◆ ACTIVITY:
All of the records below need to be returned exactly.

◆ SUPPLIED MATERIAL:
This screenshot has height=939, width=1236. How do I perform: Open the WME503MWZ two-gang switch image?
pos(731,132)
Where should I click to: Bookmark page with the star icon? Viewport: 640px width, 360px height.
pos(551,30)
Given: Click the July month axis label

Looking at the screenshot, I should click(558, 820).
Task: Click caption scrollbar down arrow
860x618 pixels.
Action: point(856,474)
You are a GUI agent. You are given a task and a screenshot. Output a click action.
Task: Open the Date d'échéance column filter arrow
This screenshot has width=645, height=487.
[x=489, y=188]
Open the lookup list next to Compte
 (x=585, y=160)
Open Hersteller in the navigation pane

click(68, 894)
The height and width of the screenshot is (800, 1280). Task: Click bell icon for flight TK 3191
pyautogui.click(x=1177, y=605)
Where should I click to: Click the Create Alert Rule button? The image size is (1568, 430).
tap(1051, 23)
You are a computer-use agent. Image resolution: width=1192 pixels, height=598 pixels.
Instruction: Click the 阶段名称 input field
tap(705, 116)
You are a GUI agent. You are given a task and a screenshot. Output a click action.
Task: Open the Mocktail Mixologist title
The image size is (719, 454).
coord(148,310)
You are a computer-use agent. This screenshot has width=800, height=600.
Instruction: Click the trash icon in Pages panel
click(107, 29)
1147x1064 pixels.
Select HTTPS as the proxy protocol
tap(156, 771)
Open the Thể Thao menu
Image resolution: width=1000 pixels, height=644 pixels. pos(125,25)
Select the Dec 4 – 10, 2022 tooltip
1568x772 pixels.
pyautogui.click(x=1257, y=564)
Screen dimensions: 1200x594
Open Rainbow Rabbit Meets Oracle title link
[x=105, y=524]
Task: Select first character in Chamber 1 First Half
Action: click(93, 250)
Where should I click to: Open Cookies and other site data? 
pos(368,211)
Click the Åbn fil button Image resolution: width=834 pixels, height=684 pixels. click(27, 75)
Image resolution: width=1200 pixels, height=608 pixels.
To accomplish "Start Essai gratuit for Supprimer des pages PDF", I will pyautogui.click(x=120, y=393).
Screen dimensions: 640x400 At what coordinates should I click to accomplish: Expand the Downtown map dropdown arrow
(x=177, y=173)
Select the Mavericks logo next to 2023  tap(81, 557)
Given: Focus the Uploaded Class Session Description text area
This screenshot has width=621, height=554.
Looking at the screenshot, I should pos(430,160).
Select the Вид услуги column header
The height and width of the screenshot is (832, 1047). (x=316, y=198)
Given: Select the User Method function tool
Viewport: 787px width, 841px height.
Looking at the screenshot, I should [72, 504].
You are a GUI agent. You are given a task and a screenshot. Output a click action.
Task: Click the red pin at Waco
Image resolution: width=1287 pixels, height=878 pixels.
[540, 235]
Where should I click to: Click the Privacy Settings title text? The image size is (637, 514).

◆ TASK ANSWER:
This screenshot has height=939, width=1236. How do I perform: Open the WME503MWZ two-gang switch image?
pos(731,132)
Where should I click to: Bookmark page with the star icon? Viewport: 640px width, 360px height.
pos(551,30)
Given: Click the July month axis label

Looking at the screenshot, I should click(558, 820).
Task: Click caption scrollbar down arrow
860x618 pixels.
Action: point(856,474)
You are a GUI agent. You are given a task and a screenshot. Output a click action.
Task: Open the Date d'échéance column filter arrow
This screenshot has width=645, height=487.
[x=489, y=188]
Open the lookup list next to Compte
 (x=585, y=160)
Open Hersteller in the navigation pane

click(68, 894)
The height and width of the screenshot is (800, 1280). Task: Click bell icon for flight TK 3191
pyautogui.click(x=1177, y=605)
Where should I click to: Click the Create Alert Rule button? The image size is (1568, 430).
tap(1051, 23)
You are a computer-use agent. Image resolution: width=1192 pixels, height=598 pixels.
Instruction: Click the 阶段名称 input field
tap(705, 116)
You are a GUI agent. You are given a task and a screenshot. Output a click action.
Task: Open the Mocktail Mixologist title
The image size is (719, 454).
coord(148,310)
You are a computer-use agent. This screenshot has width=800, height=600.
Instruction: Click the trash icon in Pages panel
click(107, 29)
1147x1064 pixels.
Select HTTPS as the proxy protocol
tap(156, 771)
Open the Thể Thao menu
Image resolution: width=1000 pixels, height=644 pixels. pos(125,25)
Select the Dec 4 – 10, 2022 tooltip
1568x772 pixels.
pyautogui.click(x=1257, y=564)
Screen dimensions: 1200x594
Open Rainbow Rabbit Meets Oracle title link
[x=105, y=524]
Task: Select first character in Chamber 1 First Half
Action: click(93, 250)
Where should I click to: Open Cookies and other site data? 
pos(368,211)
Click the Åbn fil button Image resolution: width=834 pixels, height=684 pixels. click(27, 75)
Image resolution: width=1200 pixels, height=608 pixels.
To accomplish "Start Essai gratuit for Supprimer des pages PDF", I will pyautogui.click(x=120, y=393).
Screen dimensions: 640x400 At what coordinates should I click to accomplish: Expand the Downtown map dropdown arrow
(x=177, y=173)
Select the Mavericks logo next to 2023  tap(81, 557)
Given: Focus the Uploaded Class Session Description text area
This screenshot has width=621, height=554.
Looking at the screenshot, I should pos(430,160).
Select the Вид услуги column header
The height and width of the screenshot is (832, 1047). (x=316, y=198)
Given: Select the User Method function tool
Viewport: 787px width, 841px height.
Looking at the screenshot, I should [72, 504].
You are a GUI agent. You are given a task and a screenshot. Output a click action.
Task: Click the red pin at Waco
Image resolution: width=1287 pixels, height=878 pixels.
[540, 235]
Where should I click to: Click the Privacy Settings title text? The image size is (637, 514).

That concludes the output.